PROJECT SUMMARY Adaptive optics (AO) ophthalmoscopy allows non-invasive visualization of microscopic retinal structures by correcting the optical blur that is unique to each eye, potentially enabling improving the understanding and management of eye disease. Lack of standardization, however, has hindered the adoption of this technology in the multi-center studies that are the gold standard for testing novel treatments. The overarching goal of this project is to improve rigor and reproducibility in AO ophthalmoscopy, in order to materialize its potential through three specific aims: Aim 1. To develop, build and distribute calibrated model eyes that allow precise compensation of image distortions and scaling errors caused by the optics of AO ophthalmoscopes. These model eyes will be designed to be reproducible by others and have similar optical properties to those of an average human eye. Aim 2. To develop imaging protocols and algorithms that use whole-eye optical biometry to allow precise compensation of image distortions and scaling errors caused by the unique optics of each eye. Aim 3. To collect an open normative dataset of photoreceptor mosaic images in subjects free of eye disease, and to use it to test two hypotheses. First, that rod photoreceptors are lost to aging at a rate of ~1% per year in the central portion of the retina that is affected in various leading blinding conditions, such as age-related macular degeneration. Second, that rod photoreceptor spacing increases with cell loss, offsetting the decline in density, and thus can be used for detecting early signs of disease. The image scaling and distortion correction methods from Aims 1 & 2 will improve our ability to perform these tests. The deliverables of this project will incorporate feedback and testing by the AO retinal imaging community. At this project’s conclusion, users of AO ophthalmoscopes will receive software and calibrated model eyes for precise image scaling and correction distortion, as well as the most anatomically truthful and accurately scaled photoreceptor normative dataset. The proposed practices will facilitate the development of retinal imaging biomarkers that improve early diagnosis and management of eye disease, as well as testing of novel therapies.

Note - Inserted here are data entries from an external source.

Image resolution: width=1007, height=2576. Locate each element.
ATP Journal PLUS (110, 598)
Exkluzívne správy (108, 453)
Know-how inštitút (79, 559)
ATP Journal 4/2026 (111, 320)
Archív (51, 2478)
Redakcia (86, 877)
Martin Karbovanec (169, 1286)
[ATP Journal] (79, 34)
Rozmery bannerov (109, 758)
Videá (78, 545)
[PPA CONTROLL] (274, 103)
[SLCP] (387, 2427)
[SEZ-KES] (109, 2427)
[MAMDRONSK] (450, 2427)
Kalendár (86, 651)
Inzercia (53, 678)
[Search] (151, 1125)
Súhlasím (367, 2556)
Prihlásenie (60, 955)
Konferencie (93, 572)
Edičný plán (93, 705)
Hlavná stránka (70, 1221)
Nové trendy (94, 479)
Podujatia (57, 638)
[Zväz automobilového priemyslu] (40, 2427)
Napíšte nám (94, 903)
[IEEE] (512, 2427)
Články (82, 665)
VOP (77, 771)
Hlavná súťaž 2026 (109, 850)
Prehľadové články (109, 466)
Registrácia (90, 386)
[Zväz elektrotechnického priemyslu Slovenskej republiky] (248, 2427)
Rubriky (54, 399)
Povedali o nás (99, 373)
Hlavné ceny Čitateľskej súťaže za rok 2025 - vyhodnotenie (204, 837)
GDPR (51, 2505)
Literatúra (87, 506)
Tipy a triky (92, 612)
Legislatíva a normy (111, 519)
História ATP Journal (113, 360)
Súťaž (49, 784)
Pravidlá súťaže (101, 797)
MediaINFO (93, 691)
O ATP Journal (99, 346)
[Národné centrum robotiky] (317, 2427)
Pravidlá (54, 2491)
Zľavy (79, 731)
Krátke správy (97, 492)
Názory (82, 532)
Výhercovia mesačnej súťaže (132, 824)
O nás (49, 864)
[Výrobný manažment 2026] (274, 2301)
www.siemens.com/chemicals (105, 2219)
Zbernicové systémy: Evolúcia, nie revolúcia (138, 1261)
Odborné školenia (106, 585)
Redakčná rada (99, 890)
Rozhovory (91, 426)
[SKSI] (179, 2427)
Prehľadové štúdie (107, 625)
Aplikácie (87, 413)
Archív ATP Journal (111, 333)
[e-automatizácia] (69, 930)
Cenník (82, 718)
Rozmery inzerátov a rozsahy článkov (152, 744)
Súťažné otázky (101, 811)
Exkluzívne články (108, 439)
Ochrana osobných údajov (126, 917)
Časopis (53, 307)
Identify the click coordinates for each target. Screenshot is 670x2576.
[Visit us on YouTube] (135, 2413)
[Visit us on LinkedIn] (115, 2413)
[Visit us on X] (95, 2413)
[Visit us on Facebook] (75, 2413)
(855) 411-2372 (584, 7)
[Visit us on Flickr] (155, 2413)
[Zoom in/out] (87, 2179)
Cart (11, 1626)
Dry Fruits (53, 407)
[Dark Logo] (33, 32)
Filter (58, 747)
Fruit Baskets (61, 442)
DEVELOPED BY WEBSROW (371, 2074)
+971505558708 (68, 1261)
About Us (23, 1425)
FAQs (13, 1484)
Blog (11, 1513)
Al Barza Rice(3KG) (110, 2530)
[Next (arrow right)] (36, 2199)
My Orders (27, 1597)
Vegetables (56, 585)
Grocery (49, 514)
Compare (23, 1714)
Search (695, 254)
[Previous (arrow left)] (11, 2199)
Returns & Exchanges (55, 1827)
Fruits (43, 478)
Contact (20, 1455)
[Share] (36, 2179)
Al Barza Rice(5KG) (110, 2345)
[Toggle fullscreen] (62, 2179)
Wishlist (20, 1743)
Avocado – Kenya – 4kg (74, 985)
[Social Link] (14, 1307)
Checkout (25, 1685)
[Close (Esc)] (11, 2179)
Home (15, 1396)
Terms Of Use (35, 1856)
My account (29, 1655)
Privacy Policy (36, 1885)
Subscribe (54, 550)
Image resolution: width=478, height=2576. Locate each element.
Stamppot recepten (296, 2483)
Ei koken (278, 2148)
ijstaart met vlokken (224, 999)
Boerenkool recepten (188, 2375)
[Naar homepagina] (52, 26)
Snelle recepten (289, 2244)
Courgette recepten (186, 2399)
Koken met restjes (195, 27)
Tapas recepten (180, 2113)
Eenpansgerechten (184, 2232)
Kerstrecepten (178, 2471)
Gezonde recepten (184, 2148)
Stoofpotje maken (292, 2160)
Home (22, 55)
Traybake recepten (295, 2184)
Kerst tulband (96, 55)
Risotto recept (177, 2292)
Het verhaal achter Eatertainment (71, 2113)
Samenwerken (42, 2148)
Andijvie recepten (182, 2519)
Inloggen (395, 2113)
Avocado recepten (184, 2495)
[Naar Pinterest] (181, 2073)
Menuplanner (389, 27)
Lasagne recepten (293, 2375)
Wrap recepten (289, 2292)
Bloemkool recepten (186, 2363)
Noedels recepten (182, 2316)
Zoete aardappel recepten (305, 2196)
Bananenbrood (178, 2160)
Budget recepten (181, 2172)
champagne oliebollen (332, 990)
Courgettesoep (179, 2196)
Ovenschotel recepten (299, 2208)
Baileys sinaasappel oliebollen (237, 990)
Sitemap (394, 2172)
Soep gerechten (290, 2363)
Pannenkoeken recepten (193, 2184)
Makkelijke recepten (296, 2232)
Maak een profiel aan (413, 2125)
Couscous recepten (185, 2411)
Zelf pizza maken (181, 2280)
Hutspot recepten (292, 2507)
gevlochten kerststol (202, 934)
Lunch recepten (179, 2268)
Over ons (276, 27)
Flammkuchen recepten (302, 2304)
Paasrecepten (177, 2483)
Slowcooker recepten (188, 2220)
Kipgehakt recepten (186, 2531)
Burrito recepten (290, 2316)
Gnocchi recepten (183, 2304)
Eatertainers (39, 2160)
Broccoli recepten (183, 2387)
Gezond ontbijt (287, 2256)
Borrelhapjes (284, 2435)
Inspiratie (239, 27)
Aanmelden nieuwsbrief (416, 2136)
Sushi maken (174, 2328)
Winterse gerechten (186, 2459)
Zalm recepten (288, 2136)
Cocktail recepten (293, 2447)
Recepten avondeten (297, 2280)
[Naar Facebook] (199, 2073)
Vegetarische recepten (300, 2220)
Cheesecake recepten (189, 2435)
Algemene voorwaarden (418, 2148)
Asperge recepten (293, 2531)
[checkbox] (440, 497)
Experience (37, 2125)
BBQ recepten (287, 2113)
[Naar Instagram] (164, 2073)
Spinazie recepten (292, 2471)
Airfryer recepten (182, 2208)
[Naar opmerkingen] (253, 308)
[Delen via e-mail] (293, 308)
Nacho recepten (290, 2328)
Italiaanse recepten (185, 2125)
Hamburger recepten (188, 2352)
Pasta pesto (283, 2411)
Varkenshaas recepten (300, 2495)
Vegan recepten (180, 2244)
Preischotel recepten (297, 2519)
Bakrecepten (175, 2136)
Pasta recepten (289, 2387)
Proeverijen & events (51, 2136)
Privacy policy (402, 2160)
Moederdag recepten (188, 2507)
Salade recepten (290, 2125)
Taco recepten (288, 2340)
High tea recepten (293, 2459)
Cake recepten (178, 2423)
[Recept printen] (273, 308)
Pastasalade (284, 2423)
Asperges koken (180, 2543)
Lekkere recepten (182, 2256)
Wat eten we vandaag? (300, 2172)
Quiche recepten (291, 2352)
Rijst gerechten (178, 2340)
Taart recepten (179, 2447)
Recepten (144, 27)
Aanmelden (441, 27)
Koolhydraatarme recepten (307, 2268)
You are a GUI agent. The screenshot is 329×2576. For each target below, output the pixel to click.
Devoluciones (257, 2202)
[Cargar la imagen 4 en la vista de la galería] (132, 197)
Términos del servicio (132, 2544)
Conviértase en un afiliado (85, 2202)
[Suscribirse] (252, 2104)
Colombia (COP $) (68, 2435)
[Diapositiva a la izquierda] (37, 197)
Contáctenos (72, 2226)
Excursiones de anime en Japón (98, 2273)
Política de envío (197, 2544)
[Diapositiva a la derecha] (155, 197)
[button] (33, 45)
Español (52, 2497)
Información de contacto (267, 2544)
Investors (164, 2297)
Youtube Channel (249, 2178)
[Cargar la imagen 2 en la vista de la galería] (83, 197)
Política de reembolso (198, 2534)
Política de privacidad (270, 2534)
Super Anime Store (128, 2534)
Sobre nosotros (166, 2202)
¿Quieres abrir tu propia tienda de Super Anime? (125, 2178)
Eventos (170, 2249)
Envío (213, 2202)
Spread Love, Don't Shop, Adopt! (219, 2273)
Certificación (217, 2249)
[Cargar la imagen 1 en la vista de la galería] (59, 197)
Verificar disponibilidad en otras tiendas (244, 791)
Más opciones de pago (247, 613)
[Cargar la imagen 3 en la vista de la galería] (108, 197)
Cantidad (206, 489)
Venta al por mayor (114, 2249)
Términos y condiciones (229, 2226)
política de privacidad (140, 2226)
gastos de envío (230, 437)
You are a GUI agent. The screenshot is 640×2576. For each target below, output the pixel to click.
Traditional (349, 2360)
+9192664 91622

项目摘要 自适应光学（AO）检眼镜检查允许通过以下方式对显微视网膜结构进行非侵入性可视化： - 校正每只眼睛所特有的光学模糊，潜在地能够改善理解， 眼科疾病的管理。然而，缺乏标准化阻碍了这项技术的采用， 多中心研究是测试新疗法的黄金标准。这个项目的首要目标是 该项目旨在提高AO检眼镜检查的精确性和可重复性，以便通过以下方式实现其潜力： 三个具体目标： 目标1。开发、构建和分发校准模型眼，以实现图像的精确补偿 由AO检眼镜的光学器件引起的失真和缩放误差。这些眼睛模型将被设计成 可由其他人再现，并具有与普通人眼相似的光学特性。 目标2.开发成像协议和算法，使用全眼光学生物测量， 补偿由每只眼睛的独特光学系统引起的图像失真和缩放误差。 目标3。为了收集无眼病受试者的光感受器镶嵌图像的开放规范数据集， 用它来检验两个假设第一，视杆细胞光感受器以每年约1%的速度老化， 视网膜的中心部分，在各种主要致盲条件下受到影响，如与年龄相关的黄斑 退化第二，视杆细胞间距随着细胞损失而增加，抵消了密度的下降， 因此可用于检测疾病的早期迹象。图像缩放和失真校正方法 目标1和目标2中的测试将提高我们进行这些测试的能力。 该项目的可交付成果将纳入AO视网膜成像社区的反馈和测试。 在该项目结束时，AO检眼镜的用户将收到软件和校准的模型眼， 精确的图像缩放和校正失真，以及最真实的解剖学和准确的缩放 光感受器标准数据集。建议的做法将促进视网膜成像的发展 生物标志物，改善早期诊断和眼科疾病的管理，以及新疗法的测试。